NHL contract came up every single day during now-ended fall sitting of P.E.I. legislature
CBC
The fall sitting of the P.E.I. legislature came to a close Friday, after four weeks and 16 sitting days.
Over that time, Dennis King's Progressive Conservative government passed the largest capital budget in the province's history — by a significant margin — and a legislative committee issued a rare parliamentary subpoena to compel the tourism minister to provide details on a sponsorship deal with the National Hockey League.
Here are some of the details and the drama from the sitting.
The province's NHL deal was mentioned every single day of the sitting.
When the standing committee on education and economic growth issued a subpoena to Tourism Minister Zack Bell asking for a full copy of the contract (after he'd tabled a copy with all the dollar figures removed), it was only the third such subpoena issued since 2001.
That full contract showed the NHL deal will cost the province between $7.5 and $8.4 million over three years. The King government still has not said whether the contract will be extended beyond Dec. 31.
Last week, Liberal and Green members of the committee wrote to its chair, PC Brad Trivers, calling for another meeting to get information MLAs have been seeking on travel and other costs related to the contract. That didn't happen, and during question period Friday, Bell cited Rule 101 of the legislature, saying it prohibits committees from meeting while the house is sitting.
The clerk confirmed to the media that the rule prohibits meetings during the actual hours the house is sitting. Committees meet all time during sittings, but outside sitting hours.
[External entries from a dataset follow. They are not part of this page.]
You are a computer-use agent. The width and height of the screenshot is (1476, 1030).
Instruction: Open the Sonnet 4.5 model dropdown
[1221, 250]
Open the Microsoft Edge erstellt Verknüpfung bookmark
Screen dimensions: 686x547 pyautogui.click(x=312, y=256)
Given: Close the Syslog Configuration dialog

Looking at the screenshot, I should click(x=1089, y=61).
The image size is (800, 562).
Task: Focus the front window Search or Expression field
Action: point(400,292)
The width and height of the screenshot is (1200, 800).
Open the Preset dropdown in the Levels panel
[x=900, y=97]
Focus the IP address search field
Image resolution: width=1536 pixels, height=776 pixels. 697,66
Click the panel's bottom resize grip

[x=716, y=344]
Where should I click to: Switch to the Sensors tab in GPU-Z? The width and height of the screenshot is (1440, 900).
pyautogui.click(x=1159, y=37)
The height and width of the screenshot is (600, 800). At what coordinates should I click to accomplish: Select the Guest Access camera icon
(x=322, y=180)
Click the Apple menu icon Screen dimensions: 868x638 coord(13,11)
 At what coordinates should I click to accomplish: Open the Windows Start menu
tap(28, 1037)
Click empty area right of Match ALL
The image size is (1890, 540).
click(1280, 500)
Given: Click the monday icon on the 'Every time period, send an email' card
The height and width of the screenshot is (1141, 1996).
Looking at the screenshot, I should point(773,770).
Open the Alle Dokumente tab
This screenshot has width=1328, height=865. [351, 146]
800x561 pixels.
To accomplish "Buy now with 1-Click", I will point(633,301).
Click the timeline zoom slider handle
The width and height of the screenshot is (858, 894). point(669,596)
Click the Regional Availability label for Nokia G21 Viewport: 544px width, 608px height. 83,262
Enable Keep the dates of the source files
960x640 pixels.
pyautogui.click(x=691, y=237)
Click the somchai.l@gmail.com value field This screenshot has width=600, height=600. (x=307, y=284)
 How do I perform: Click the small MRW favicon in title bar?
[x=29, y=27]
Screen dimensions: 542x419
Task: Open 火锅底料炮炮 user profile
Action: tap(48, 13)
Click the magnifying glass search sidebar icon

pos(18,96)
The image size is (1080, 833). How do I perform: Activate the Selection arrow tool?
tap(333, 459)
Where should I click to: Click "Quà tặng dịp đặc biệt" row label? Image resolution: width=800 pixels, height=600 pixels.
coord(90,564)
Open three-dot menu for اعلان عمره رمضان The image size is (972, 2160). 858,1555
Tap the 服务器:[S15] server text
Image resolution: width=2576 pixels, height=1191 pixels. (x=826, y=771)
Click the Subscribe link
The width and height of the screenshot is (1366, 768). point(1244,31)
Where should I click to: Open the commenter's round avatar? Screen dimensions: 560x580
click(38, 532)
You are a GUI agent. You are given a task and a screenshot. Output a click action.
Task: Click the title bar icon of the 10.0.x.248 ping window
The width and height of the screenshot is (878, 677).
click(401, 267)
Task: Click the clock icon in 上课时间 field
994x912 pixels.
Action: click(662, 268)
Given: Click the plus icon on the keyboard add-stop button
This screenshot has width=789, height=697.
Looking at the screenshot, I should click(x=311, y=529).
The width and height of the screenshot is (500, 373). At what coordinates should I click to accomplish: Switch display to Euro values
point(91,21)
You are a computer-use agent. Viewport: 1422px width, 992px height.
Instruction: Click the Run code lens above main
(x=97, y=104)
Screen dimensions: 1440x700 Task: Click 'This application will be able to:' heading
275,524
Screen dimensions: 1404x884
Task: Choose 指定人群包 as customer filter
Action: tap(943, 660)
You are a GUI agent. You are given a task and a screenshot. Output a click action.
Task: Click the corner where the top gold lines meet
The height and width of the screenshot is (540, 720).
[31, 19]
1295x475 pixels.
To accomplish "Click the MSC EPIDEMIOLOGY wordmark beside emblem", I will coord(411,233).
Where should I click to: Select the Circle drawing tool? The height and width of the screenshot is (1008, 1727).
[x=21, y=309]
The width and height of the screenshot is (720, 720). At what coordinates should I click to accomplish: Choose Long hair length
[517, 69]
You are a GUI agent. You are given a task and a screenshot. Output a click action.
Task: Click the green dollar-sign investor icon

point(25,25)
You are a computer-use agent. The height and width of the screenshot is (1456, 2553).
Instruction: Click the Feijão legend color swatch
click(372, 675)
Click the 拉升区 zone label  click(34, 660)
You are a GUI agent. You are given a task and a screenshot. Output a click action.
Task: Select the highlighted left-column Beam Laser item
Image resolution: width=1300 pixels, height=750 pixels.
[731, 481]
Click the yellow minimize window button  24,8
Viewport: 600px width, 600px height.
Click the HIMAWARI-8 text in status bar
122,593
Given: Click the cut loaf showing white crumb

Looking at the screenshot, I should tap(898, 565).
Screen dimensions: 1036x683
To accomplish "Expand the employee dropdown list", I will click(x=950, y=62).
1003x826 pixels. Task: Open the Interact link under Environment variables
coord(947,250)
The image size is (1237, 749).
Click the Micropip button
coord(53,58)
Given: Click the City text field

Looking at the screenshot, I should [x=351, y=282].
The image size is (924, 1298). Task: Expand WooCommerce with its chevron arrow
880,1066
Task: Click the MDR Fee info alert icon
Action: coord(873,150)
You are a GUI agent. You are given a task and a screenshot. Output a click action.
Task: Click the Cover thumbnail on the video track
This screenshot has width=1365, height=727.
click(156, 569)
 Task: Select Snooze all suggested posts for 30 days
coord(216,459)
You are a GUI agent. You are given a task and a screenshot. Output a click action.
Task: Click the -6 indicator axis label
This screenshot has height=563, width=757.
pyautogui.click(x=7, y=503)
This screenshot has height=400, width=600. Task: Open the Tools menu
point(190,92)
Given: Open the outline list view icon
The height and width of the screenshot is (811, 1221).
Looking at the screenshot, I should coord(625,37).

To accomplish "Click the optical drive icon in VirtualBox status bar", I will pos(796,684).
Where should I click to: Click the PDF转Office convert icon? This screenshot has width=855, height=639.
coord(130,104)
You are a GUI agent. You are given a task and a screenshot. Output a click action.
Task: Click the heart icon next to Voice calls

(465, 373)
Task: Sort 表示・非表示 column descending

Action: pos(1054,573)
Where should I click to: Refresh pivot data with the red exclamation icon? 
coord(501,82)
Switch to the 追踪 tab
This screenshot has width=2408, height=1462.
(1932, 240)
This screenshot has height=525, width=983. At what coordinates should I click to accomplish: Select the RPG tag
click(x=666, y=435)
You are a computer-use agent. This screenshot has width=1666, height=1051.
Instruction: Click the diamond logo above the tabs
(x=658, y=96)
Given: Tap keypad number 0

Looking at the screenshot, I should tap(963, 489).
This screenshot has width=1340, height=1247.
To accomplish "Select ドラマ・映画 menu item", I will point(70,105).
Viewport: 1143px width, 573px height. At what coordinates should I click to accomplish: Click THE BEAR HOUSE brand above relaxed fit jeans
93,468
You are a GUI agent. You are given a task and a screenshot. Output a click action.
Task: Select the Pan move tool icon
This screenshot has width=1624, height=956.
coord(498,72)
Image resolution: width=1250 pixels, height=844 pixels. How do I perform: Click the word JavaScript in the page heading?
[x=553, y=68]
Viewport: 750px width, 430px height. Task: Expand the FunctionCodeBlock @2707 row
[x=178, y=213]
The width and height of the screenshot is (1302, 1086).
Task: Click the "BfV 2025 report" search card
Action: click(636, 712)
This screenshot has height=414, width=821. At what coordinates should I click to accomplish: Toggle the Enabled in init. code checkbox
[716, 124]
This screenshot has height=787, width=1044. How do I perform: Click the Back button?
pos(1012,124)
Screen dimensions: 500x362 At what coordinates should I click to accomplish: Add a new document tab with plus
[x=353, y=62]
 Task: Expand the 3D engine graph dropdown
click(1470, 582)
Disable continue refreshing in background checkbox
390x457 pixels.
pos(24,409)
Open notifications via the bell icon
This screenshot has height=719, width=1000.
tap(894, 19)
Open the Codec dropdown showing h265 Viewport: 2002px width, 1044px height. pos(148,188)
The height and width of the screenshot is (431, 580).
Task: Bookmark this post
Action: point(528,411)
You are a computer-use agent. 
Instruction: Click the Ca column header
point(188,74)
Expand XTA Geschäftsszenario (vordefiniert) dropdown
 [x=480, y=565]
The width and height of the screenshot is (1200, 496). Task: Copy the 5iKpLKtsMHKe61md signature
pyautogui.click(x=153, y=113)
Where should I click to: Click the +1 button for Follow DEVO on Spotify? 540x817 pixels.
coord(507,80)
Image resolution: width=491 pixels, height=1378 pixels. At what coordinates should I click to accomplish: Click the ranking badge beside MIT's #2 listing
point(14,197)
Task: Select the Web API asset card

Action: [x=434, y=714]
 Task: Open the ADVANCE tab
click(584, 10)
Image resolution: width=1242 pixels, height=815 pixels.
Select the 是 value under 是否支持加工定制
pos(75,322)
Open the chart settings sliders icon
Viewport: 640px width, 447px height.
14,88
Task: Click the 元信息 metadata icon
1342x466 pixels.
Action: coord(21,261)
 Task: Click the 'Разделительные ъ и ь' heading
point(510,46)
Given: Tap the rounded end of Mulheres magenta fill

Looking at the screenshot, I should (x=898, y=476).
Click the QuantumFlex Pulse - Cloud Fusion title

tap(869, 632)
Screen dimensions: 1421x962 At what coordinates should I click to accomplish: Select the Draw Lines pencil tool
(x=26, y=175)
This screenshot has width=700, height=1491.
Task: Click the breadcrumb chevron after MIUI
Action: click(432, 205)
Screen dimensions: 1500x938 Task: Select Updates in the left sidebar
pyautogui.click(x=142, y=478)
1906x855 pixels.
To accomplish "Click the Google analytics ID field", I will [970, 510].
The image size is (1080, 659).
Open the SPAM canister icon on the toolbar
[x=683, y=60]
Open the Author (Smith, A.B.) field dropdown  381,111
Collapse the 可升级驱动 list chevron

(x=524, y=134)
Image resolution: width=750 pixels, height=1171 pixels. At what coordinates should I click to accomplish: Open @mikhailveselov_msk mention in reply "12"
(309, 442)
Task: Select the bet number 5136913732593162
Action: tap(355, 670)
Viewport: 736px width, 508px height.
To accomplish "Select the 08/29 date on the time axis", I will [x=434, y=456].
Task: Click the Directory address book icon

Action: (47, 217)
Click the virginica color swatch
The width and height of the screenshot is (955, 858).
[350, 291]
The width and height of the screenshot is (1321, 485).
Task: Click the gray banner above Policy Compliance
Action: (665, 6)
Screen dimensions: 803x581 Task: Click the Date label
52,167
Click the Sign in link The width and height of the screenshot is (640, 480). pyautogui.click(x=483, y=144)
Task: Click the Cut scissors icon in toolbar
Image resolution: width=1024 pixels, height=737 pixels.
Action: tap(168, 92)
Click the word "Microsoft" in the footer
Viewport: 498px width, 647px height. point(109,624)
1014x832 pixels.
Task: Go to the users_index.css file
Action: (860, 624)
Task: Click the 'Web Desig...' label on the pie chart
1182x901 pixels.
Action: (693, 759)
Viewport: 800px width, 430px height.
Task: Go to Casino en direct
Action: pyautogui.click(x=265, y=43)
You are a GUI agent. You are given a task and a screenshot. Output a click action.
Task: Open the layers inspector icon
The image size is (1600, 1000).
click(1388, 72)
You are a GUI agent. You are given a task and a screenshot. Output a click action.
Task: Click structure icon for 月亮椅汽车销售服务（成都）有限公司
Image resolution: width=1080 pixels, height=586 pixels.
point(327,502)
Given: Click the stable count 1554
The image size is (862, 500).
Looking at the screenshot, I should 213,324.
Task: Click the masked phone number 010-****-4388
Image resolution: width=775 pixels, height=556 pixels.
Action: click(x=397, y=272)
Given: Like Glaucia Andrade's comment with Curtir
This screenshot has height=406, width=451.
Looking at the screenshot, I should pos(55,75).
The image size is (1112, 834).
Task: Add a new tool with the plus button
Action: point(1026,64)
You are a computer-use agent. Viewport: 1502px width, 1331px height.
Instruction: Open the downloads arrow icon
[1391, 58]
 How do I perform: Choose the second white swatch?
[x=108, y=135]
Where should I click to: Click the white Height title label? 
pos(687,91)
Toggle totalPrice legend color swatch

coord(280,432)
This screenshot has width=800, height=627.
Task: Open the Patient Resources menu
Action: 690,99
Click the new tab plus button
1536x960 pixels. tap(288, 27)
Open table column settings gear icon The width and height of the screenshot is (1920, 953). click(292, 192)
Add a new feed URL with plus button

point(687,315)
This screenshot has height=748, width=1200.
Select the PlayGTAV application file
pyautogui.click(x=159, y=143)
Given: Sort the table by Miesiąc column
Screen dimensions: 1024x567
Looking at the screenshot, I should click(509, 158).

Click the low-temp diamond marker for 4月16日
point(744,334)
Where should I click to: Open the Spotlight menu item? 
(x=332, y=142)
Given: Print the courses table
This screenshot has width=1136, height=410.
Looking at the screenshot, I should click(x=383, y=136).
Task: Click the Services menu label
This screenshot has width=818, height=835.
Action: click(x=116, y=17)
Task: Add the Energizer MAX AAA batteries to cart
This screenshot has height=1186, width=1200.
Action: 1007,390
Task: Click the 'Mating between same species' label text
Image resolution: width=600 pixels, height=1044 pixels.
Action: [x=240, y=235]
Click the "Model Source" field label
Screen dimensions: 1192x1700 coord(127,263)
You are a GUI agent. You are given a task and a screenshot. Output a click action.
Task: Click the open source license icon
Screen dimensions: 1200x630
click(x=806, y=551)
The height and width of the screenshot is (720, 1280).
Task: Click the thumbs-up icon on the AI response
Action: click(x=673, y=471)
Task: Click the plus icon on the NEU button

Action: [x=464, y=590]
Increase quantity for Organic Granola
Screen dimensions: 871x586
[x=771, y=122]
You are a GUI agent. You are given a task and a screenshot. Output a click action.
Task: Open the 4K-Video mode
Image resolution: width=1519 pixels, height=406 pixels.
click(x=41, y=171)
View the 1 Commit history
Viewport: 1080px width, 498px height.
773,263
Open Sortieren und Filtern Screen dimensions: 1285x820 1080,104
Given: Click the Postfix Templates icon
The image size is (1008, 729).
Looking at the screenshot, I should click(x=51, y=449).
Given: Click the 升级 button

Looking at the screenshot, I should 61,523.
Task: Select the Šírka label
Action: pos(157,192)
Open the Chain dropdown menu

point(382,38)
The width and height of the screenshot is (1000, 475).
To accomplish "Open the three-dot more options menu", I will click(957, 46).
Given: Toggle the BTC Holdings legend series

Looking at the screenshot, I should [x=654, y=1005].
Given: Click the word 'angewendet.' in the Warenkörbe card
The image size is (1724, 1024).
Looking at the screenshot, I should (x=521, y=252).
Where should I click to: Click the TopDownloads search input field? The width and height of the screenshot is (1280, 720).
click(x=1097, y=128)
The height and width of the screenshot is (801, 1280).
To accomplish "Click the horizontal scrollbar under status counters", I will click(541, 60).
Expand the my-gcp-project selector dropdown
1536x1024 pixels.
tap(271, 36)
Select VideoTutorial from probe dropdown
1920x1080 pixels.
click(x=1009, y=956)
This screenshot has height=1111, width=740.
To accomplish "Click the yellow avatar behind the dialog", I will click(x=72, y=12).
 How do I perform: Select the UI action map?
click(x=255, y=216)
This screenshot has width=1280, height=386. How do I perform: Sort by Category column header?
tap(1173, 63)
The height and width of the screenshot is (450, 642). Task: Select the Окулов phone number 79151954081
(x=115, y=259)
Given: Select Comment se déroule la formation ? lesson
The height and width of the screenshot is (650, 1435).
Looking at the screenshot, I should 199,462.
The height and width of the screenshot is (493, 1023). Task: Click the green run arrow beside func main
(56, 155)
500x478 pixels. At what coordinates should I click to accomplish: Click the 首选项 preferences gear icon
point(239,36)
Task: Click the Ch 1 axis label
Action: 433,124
It's worth noting that in 2019, the legislature changed the composition of most of its standing committees, giving each party in the house two seats. That fulfilled a campaign promise King made heading into that year's election.
If the governing PCs still held the majority on committees, it seems highly unlikely this month's subpoena would have been approved, let alone any future ones.
The government's capital budget, which passed in a vote Friday, includes $483 million in spending on schools, highways, housing and health-care facilities for the coming fiscal year.
That represents a 31 per cent hike over the capital budget passed a year ago — and works out to $2,703 in spending for every single P.E.I. resident.
It's also more than the combined value of three consecutive past capital budgets: the last two under the government of Wade MacLauchlan, tabled in 2017 and 2018, and the first capital budget King's government tabled in the fall of 2019.
On Friday, P.E.I.'s auditor general tabled a report on the long-term fiscal sustainability of the province.